Thursday, 9 May 2013

The End Of An Era


I never ever imagined that I would ever say what I am about to post today. I made a decision last week to give up smoking for good. After continuous pressure from Chad to quit, I decided to humor him and go out and buy Nicorettes and give up try and quit smoking. Wednesday, 1 May 2013, was a public holiday, it was the beginning of the month and a good day to attempt to quit smoking. I bought a packet of cigarettes as well, so who was I kidding? I think I bought two packets, which is normal for me. I smoke between 30 and 35 cigarettes a day and that is on a good day.  On a bad day and by bad day, I mean an emotionally strained and drained day, I smoke from 35 to 45 or even more in a day.

I tried to buy Nicorette patches, but it seems they have been taken off the market. This I found out after doing some research. I also was astonished to read on different forums that many people become addicted to Nicorette gum. My psychologist told me that she was addicted to Nicorettes, so I had heard of it happening, but she never went into detail about how long she was addicted, so when I read that some people have been addicted to them for 15 or more years and the side effects, I was quite reluctant to even open the packet. I have had them before, many years ago and they did not work. I also was not that interested in giving up smoking. I loved love smoking. Mark said the other night, how can you love smoking and miss smoking. I do love it - admittedly some of the time it is habit, some addiction, but many are because I enjoy them.



I always said that I gave up, giving up smoking years ago and I had no interest in giving up, but last year I toyed with the idea when I added smoking to my list of goals for the year, which you can read about over here. What I have learnt is, call them goals or changes or new year's resolutions, call them what you like, they do not work for me and it is just a waste of time. Well this time I thought I would attempt to give up and then Chad could at least see I am putting in an effort.

On Thursday morning I woke up and had 2 left in the pack, which I smoked and decided that is the end - no more. I arrived at work and did not rush up to the shop to buy a packet or one loose cigarette, which they sell at the shop up stairs even though it is against the law to sell loose cigarettes. I was so proud of myself for about 45 minutes, then sent Brilliant up to buy  a packet, which I was planning on leaving in the car so that it would  not be such a temptation to smoke if they were not lying on my desk. I ended up cutting down to one pack of 20's a day. Friday night I bought a packet and buy 2 pm on Saturday I had 3 smokes left. I was at work and when I left I thought "Who the hell am I kidding" There and then I decided not to buy another packet.

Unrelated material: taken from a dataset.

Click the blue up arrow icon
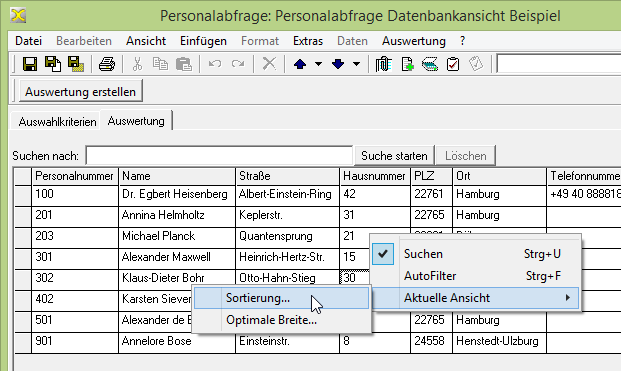The image size is (621, 371). pyautogui.click(x=300, y=64)
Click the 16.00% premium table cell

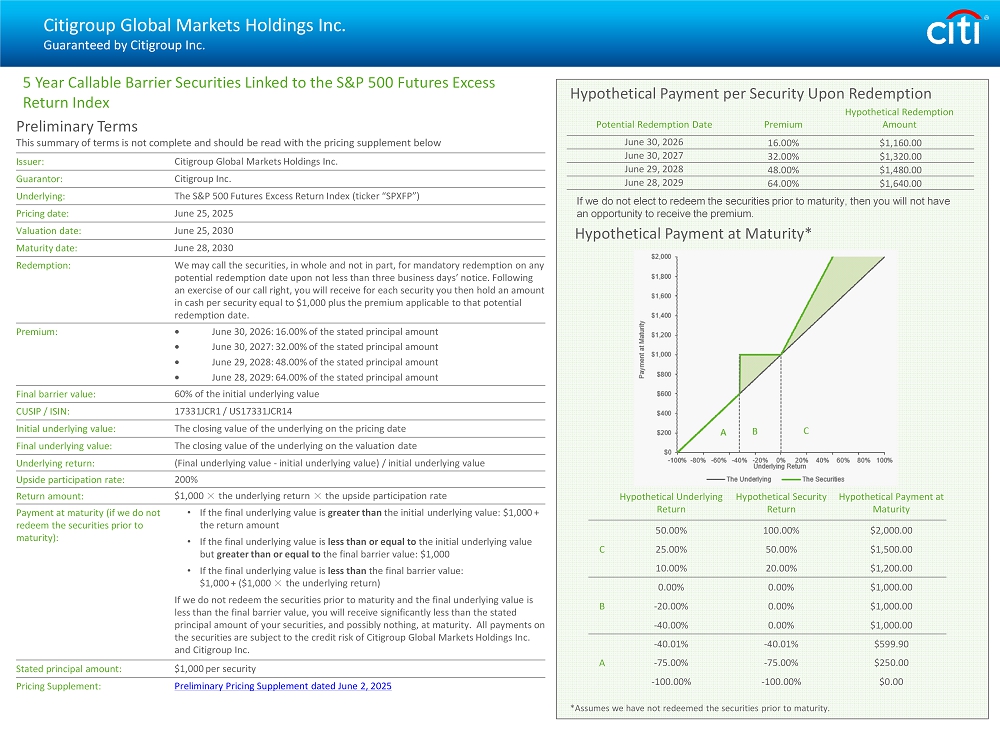pyautogui.click(x=782, y=143)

I arrived at home with 3 smokes. I smoked one and went to sleep. I woke up after 2 hours and as usual as my eyes opened so did my mouth - in popped the smoke, I lit it, smoked it and enjoyed it.
I got up, then went o make supper. I made curry and whilst it was simmering on the stove, I made myself a cappuccino, sat down and had my last and final cigarette. That last cigarette I had on Saturday evening, was the best cigarette I have ever had in my life.

I have not had a single cigarette or even a puff on a cigarette since then. Mark and I debate about me doing it cold turkey, he says I did not, I started cutting down before. Cutting down from 30 to 25 cigarettes on one day is not cutting down slowly.

I am shocked at how easy it has been, yet extremely difficult. In 35 years that I have smoked, the only time I went without a cigarette for more than 24 hours was when I had my jaw operation and I was too sore to go outside the hospital to have a smoke in the gardens. I am not proud to admit it, but even when I gave birth to Chad and Clint, I went and smoked as soon as I could after my Caesars.

I am on day 5 now and I have to admit, the first 3 days were easy, maybe, because I was chewing Nicorettes, yesterday and today have been hell and we are not even half way through today. I also signed up with CANSA's eKick Butt program. I found this whilst searching for Nicorette patches. I only read through it on Monday night, so had in fact quit, before starting the program.

The side effects of giving up smoking are real and nasty. The worst is my concentration levels, which are way below zero. My brain must surely be in shock after 35 years of heavy heavy smoking, but if I have to quit, quitting after almost 5 days of being smoke free, then I would be really stupid.

As I go along my smoke free journey, I will post about my cravings, feelings and side effects. I need to get back to work now.